● GIVEN DATA
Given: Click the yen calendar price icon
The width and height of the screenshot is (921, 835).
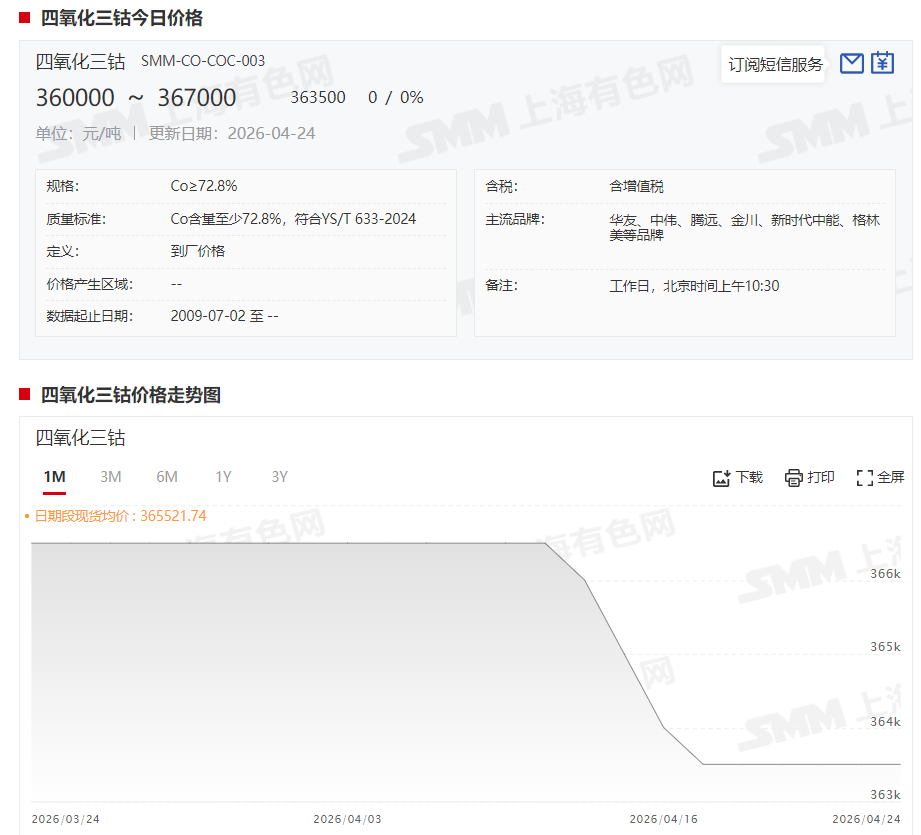Looking at the screenshot, I should pos(882,63).
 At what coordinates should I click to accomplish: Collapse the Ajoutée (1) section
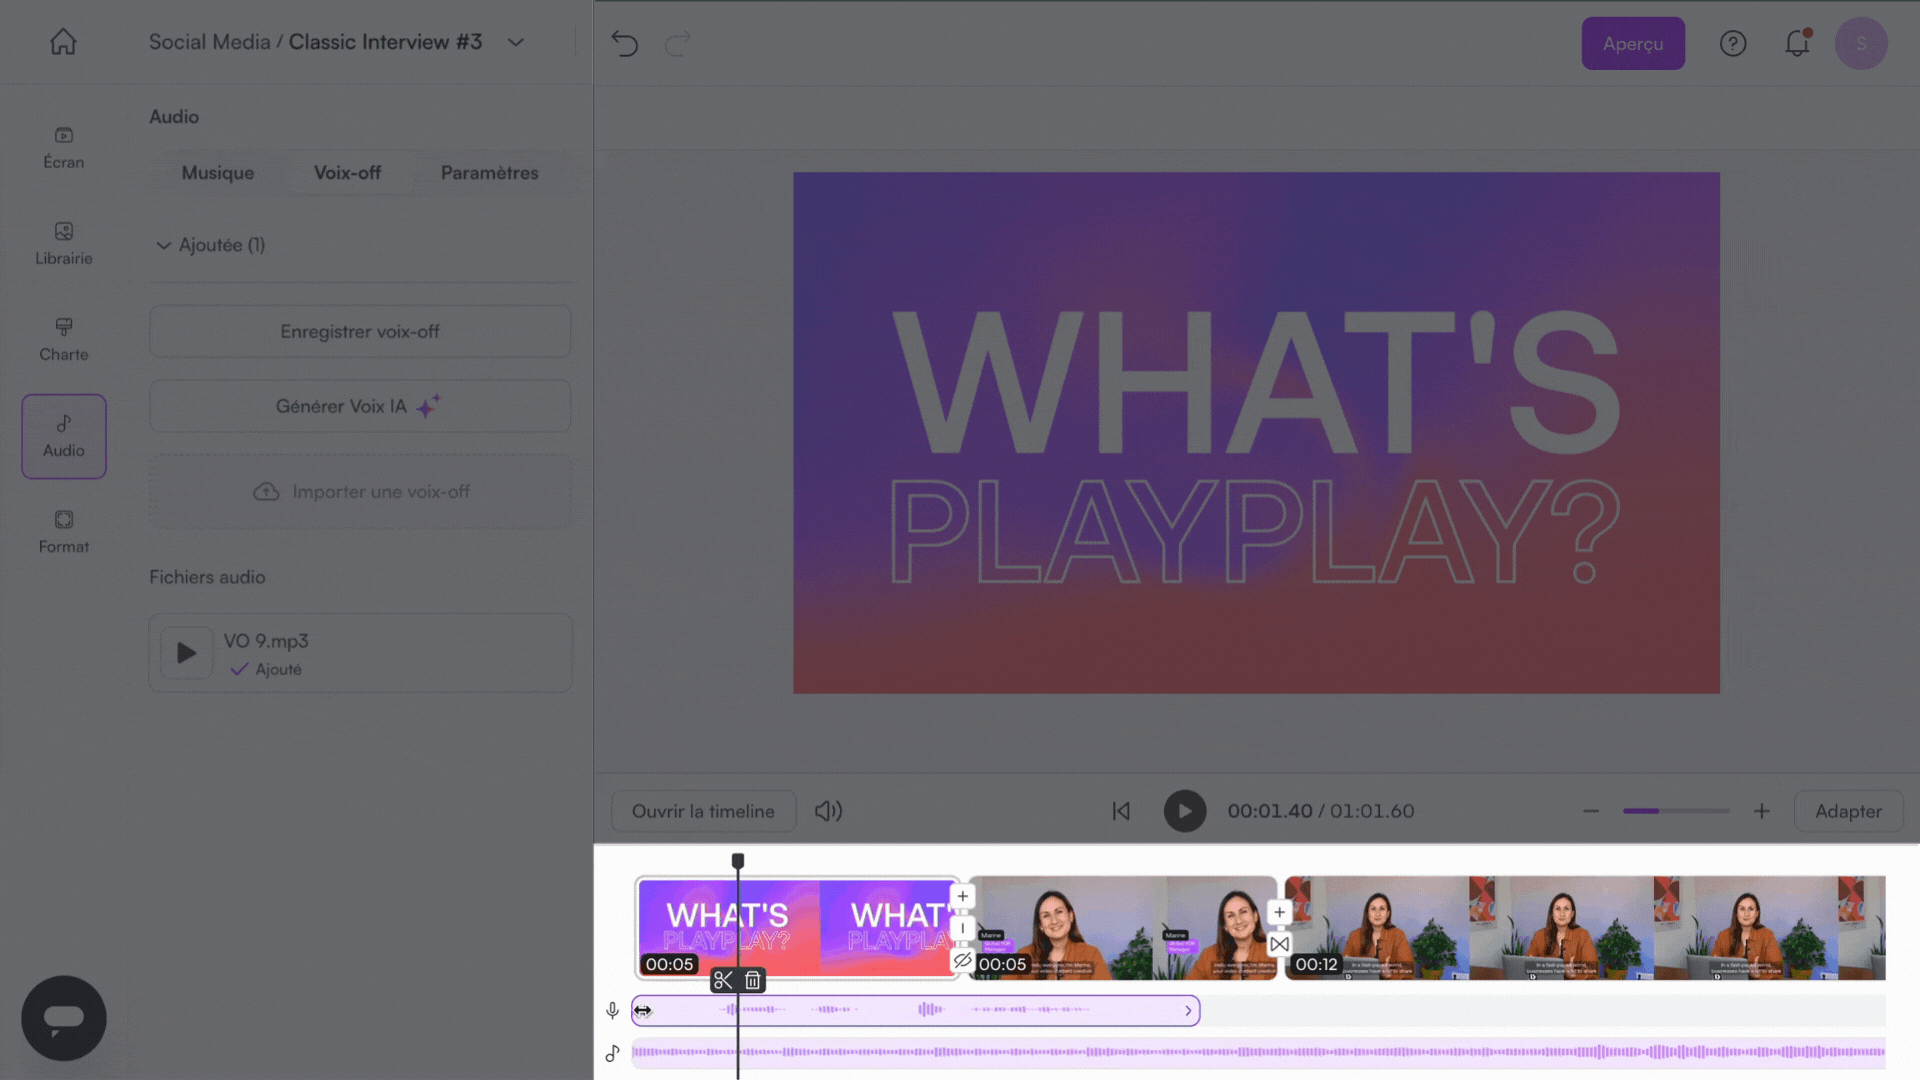[163, 245]
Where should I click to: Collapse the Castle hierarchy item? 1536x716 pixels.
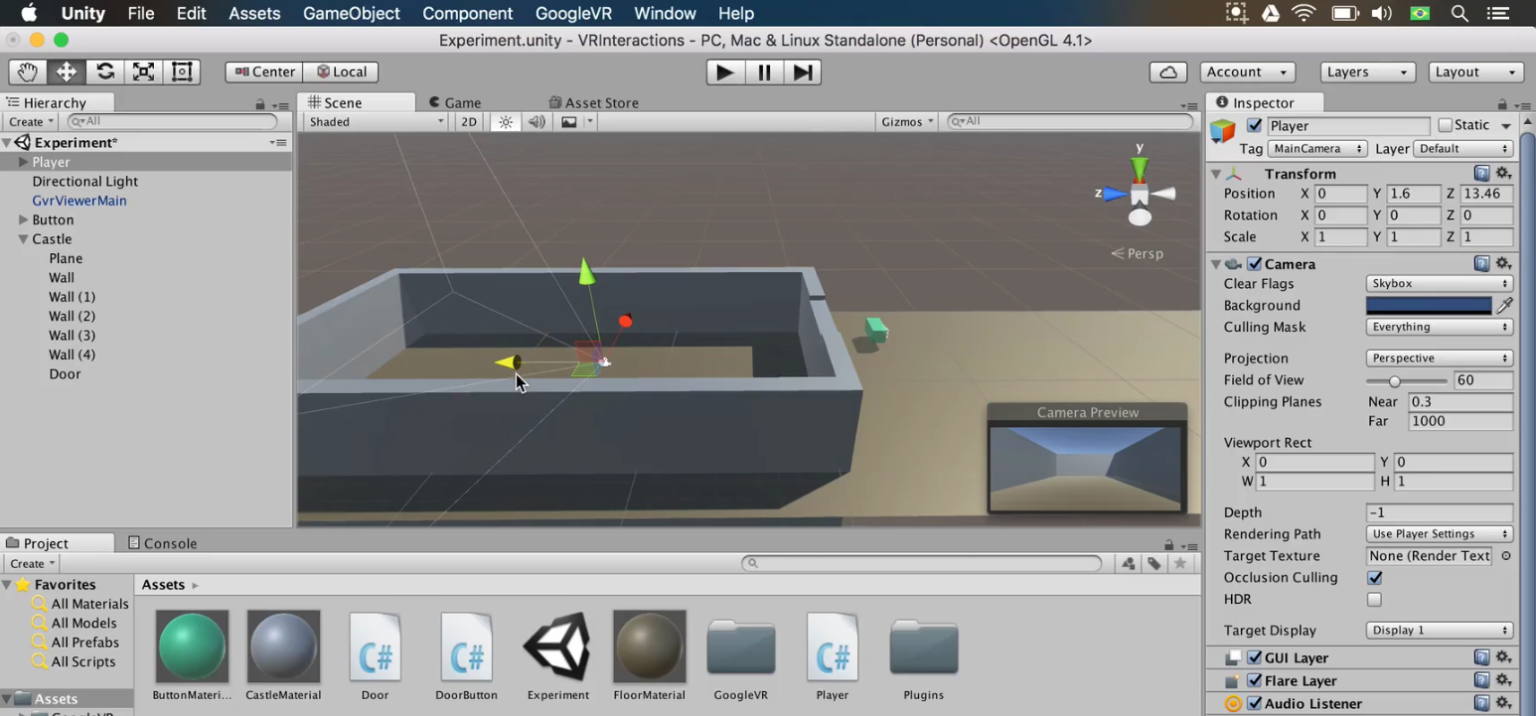[x=23, y=239]
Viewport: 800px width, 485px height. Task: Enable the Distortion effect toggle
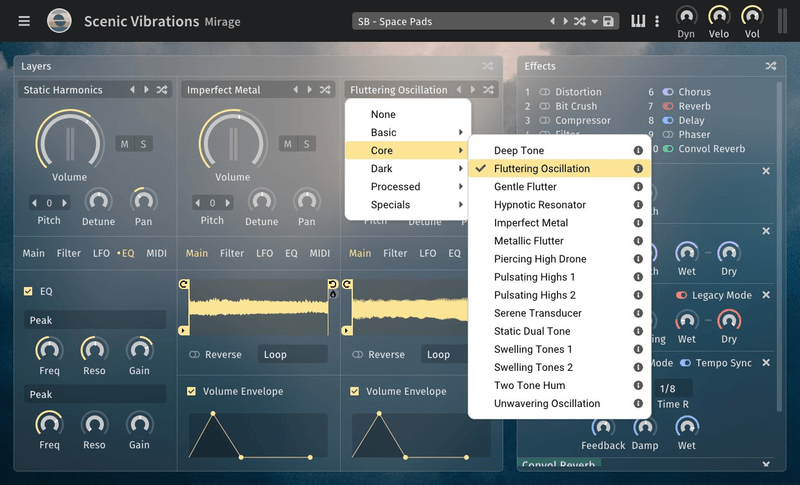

● PROBLEM STATEMENT
Render the part of the material that opens with the line containing "Where should I" and closes at the end of the material as a JSON list of strings, one per line, with blank lines skipped and the pictures left out.

● ANSWER IN FULL
[
  "Where should I click to: Collapse the Castle hierarchy item? 1536x716 pixels.",
  "[x=23, y=239]",
  "Viewport: 800px width, 485px height. Task: Enable the Distortion effect toggle"
]